Based on the upmarket supermini, the Citycarver offers SUV-like looks on a much smaller shell, with rugged plastic cladding added to the lower edge of the body. The ride has also been lifted slightly for a marginally better view of the road in front.
Apart from that, there’s little change from the standard A1, which we liked when we tested it at the launch last year – and now we’ve been offered the chance to live with one for a while.
So what have we got for the next few months then? Well, with our test car costing close to £27,000, it had to come with a decent amount of options to justify that price.
The base car comes with a mixture of S line and Sport equipment from the standard A1, but by adding the Comfort and Sound, Plus and Technology packs, our Citycarver arrived with almost all of the equipment you could ever need in a supermini.
A digital instrument display, Bang & Olufsen sound system, rear-view camera, heated front seats, dual-zone climate control, a 10.1-inch infotainment touchscreen, LED headlights, lane keeping assist and pre-sense front are all included on our car.
That’s alongside the 35 TFSI petrol engine, which is a 1.0-litre petrol unit developing 148bhp and 250Nm of torque. That means the Citycarver can get from 0-60mph in eight seconds flat and reach a top speed of 136mph – not bad at all for a city-focused supermini. Paired to a seven-speed S tronic automatic transmission, the Citycarver makes mostly smooth progress – although it can be a bit sluggish under hard acceleration.

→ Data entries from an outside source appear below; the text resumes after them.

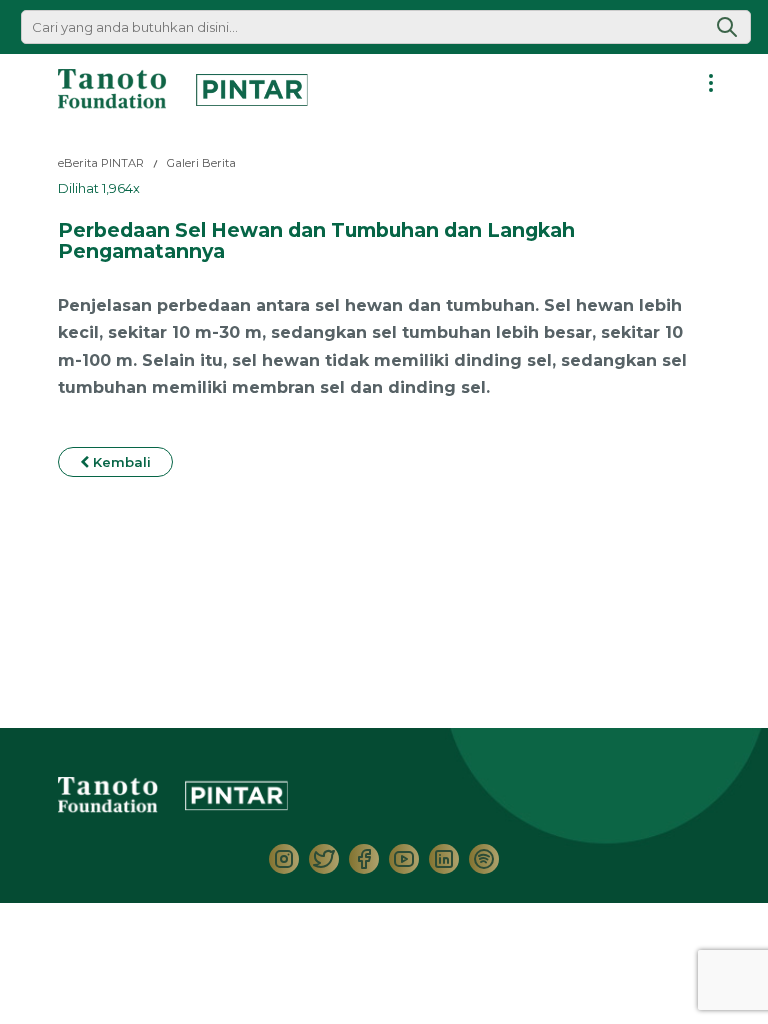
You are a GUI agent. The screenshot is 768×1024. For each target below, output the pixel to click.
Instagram (284, 859)
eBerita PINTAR (101, 163)
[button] (727, 27)
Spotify (484, 859)
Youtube (404, 859)
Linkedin (444, 859)
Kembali (120, 462)
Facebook (364, 859)
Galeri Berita (201, 163)
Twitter (324, 859)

But don’t expect this trim upgrade to revolutionise the A1 as a whole. It’s still just as compact as before, with the 335-litre boot proving to be quite practical. With a taller driver up front, the leg room in the rear is not so great though.
In the first month of running this lightly lifted Audi, it’s done a lot of miles, that’s for sure. With nearly 2,000 miles under its belt, the Citycarver has been thoroughly run in thanks to multiple trips to Shropshire, Devon and London over the Christmas break.
Those haven’t all been smooth sailing though, as after one trip back from the Midlands, a check engine light appeared – after only 1,000 miles or so. It was probably a sensor issue as it soon cleared, but it gave us a little scare after such a short time in our hands.
It’s also been packed to the brim with people and Christmas presents – with the former not being quite as comfortable even on short trips as many would like, and the latter easily filling up the boot as well as most of the back seats.
It also lacks character. Sure, it does everything you want and need a supermini/crossover to do – be good around town, easy to drive and small enough to get into most spaces with ease – but it just doesn’t grab you like some rivals. It feels much like its larger Audi brethren – professional and lacking any real charisma. Maybe that’s the point.
We’ve got plenty of time to spend with the Citycarver, so we hope to take it out of its comfort zone a bit more and see if there’s some fun under the crossover-like exterior.